Customers who elect to go with agentless backup must be judicious in their selection of what they plan to backup. Enterprises with large volumes of data and multiple systems for backup may find that amount of data that needs backup is often large and unwieldy. Selective backup or data pruning reduces the load on the WAN and system resources and helps speedy transmission and upload of data on to remote servers. De-duplication and compression technologies can be useful if used in conjunction with data pruning, in reducing the amount of data that needs to be uploaded.
The importance of the data pruning activity should not be underestimated. The first step in the direction of pruning data is setting the criteria for identifying and selecting data. Data pruning improves quality of data and is the right strategy for any data migration project.
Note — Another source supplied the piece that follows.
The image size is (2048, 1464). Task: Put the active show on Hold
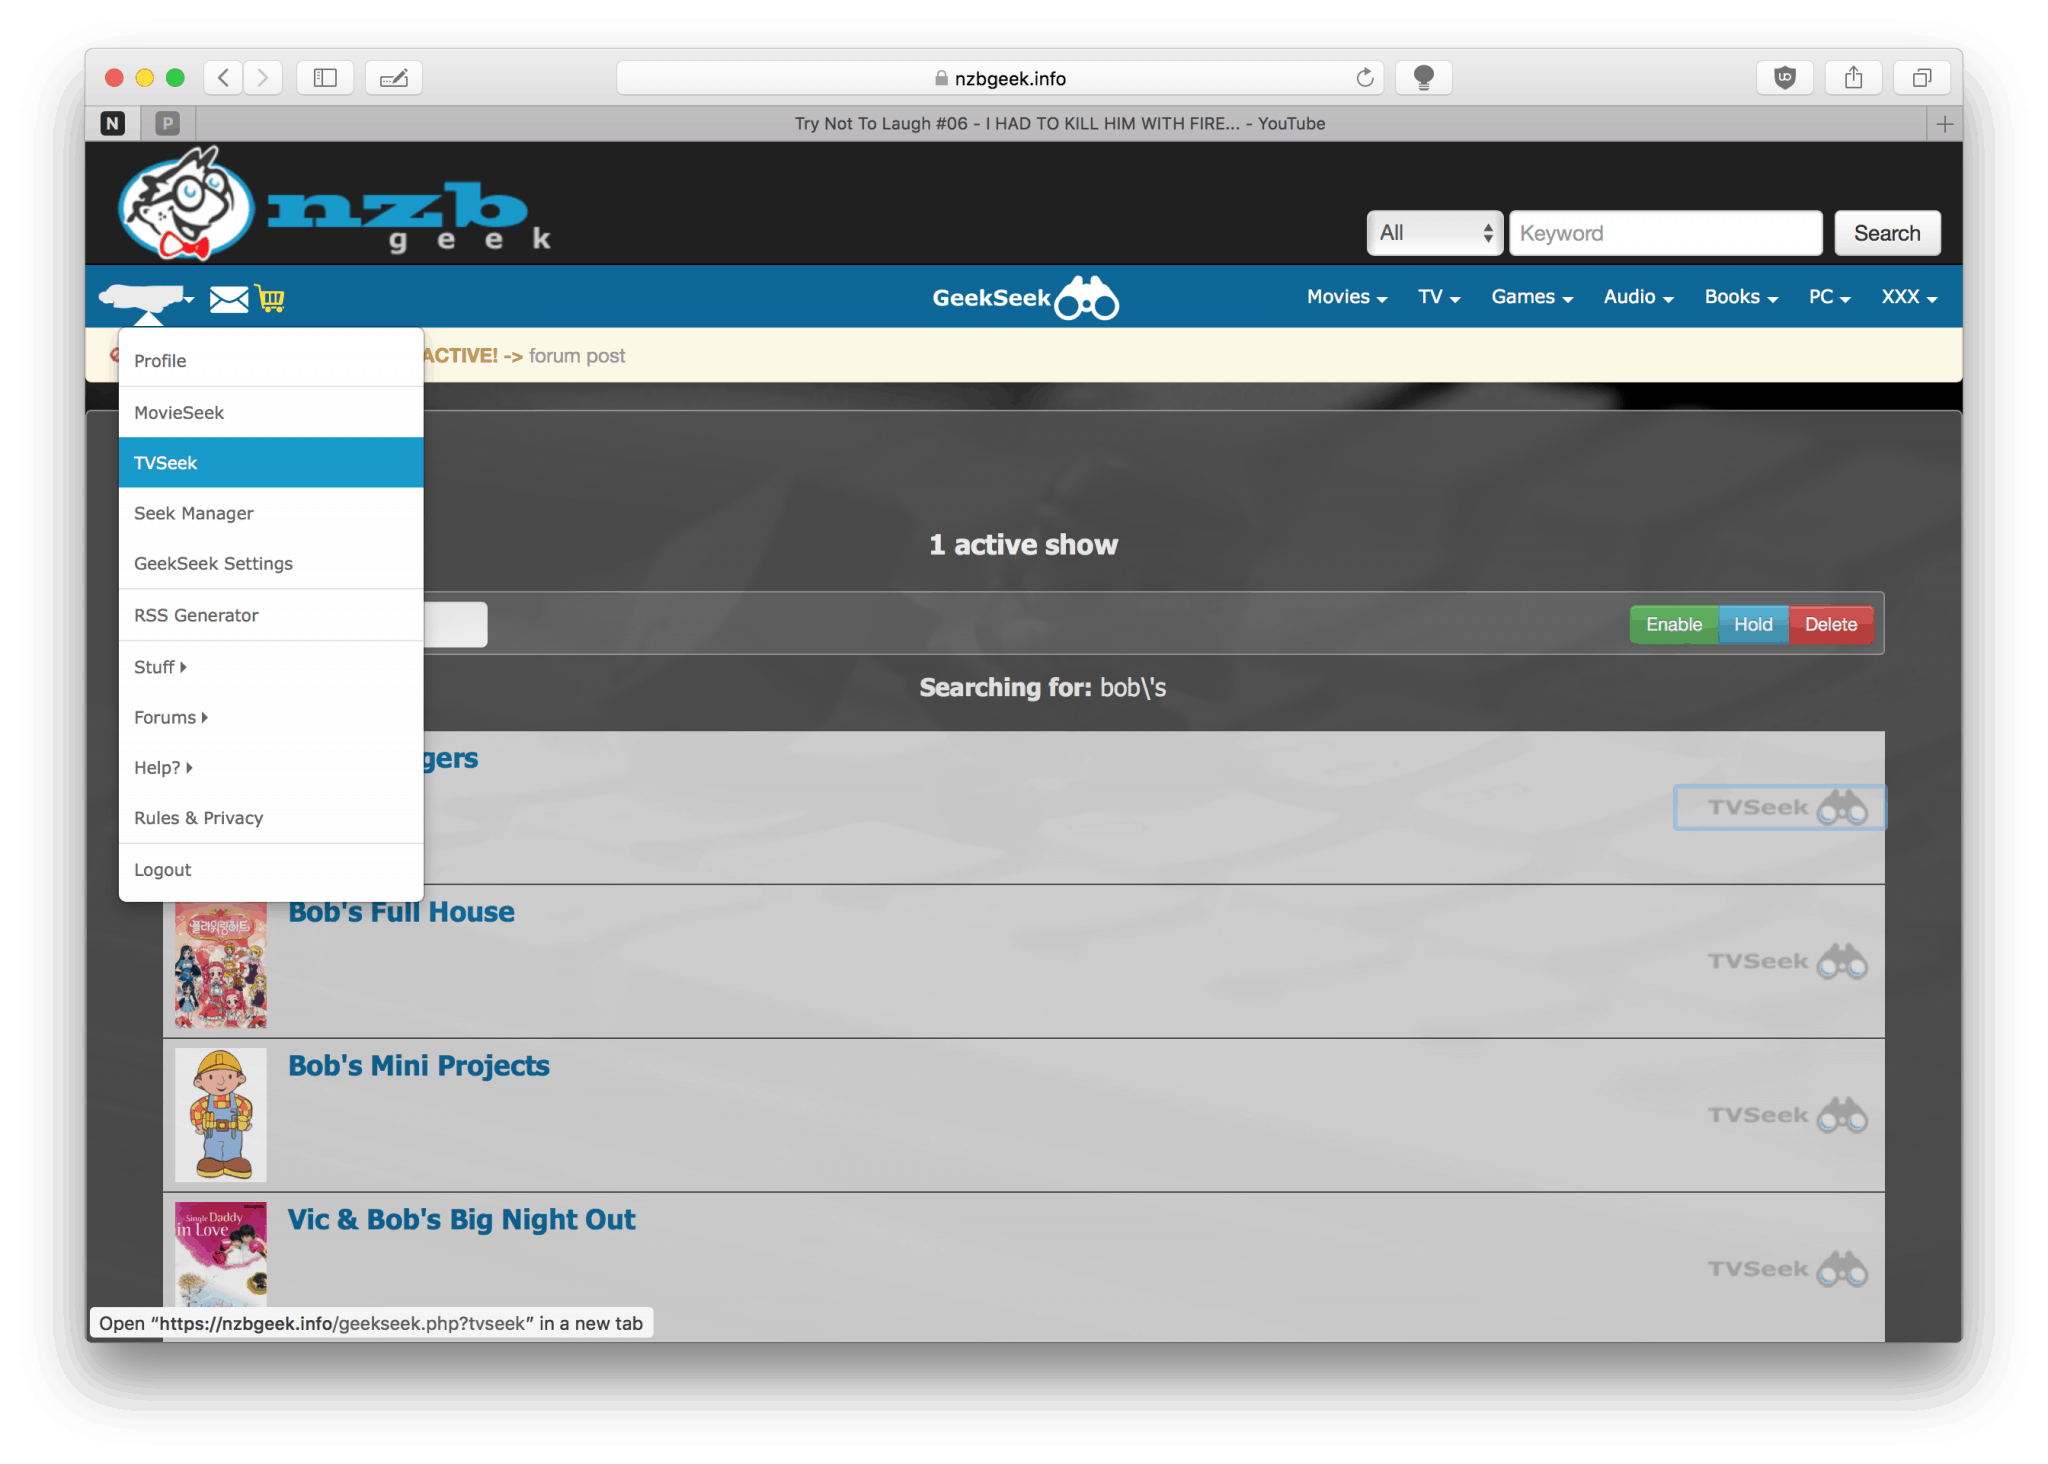tap(1753, 624)
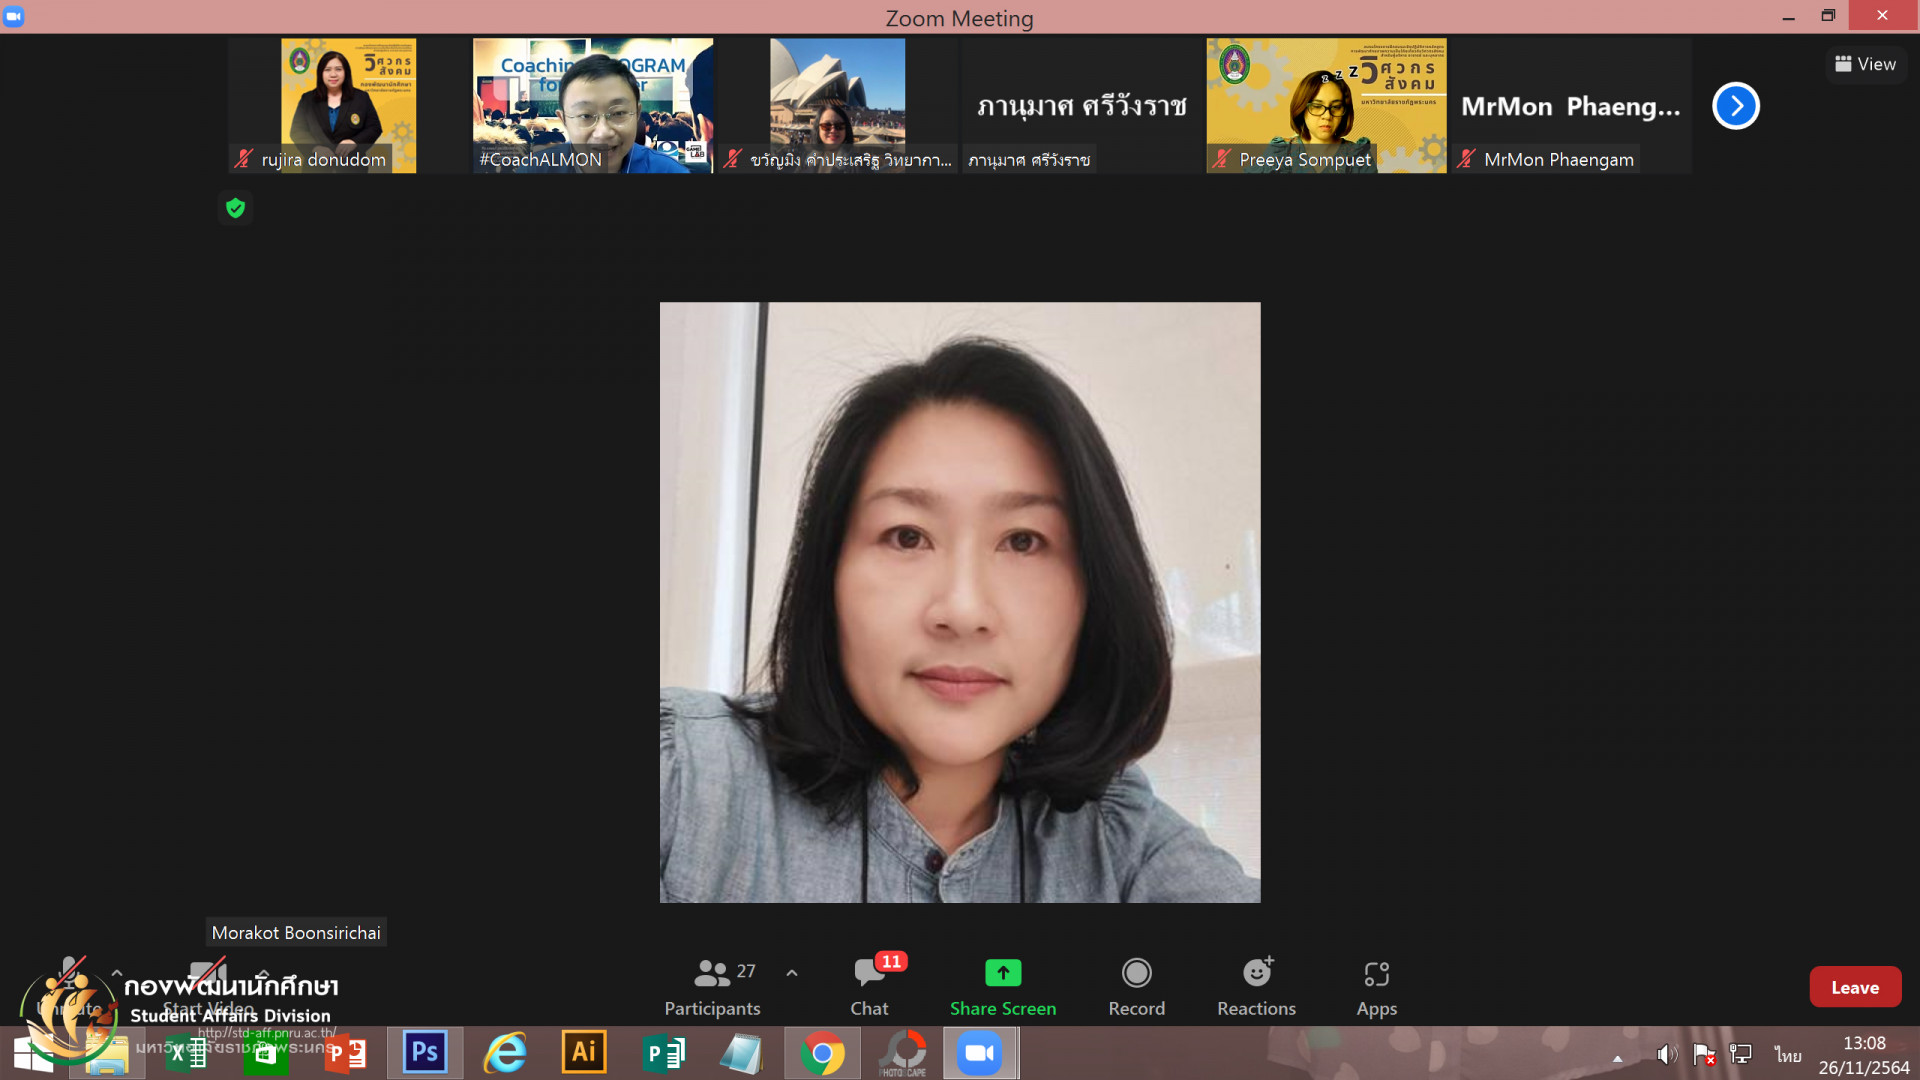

Data pruning could involve:
1. Pre migration, data profiling and data scoping;
2. Identifying whether data is acceptable for migration;
3. Removing all data that cannot be justified;
4. Leveraging data migration tools for matching, standardizing, transforming and cleaning data;
5. Assigning value to data sets by removing duplicated data;
One significant data management solution that has been successfully tried and implemented in the cloud is tiered selection and backup. Tiered backup solutions divide the enterprise systems into tiers. Data from each tier is sampled before specific tier-customized selection policies are implemented. Bandwidth requirements for each tier can then be estimated, amounting to total bandwidth requirements of the enterprise.
Data pruning gains importance in the context of reduced storage costs. Most online backup vendors use the Backup PrOxy Server (BOS) model or Televaulting model in determining the pricing for storage. While BOS determines how much data the software can handle, Televaulting evaluates the amount of data that is actually stored on the server. As a result, data pruning can reduce the amount of data that is uploaded into the server and thereby reduces costs of transmission and/or storage.
Accurate data pruning can be a time consuming and resource intensive activity, but it is an activity that will ultimately ensure data quality; reduce volume and cost of data storage.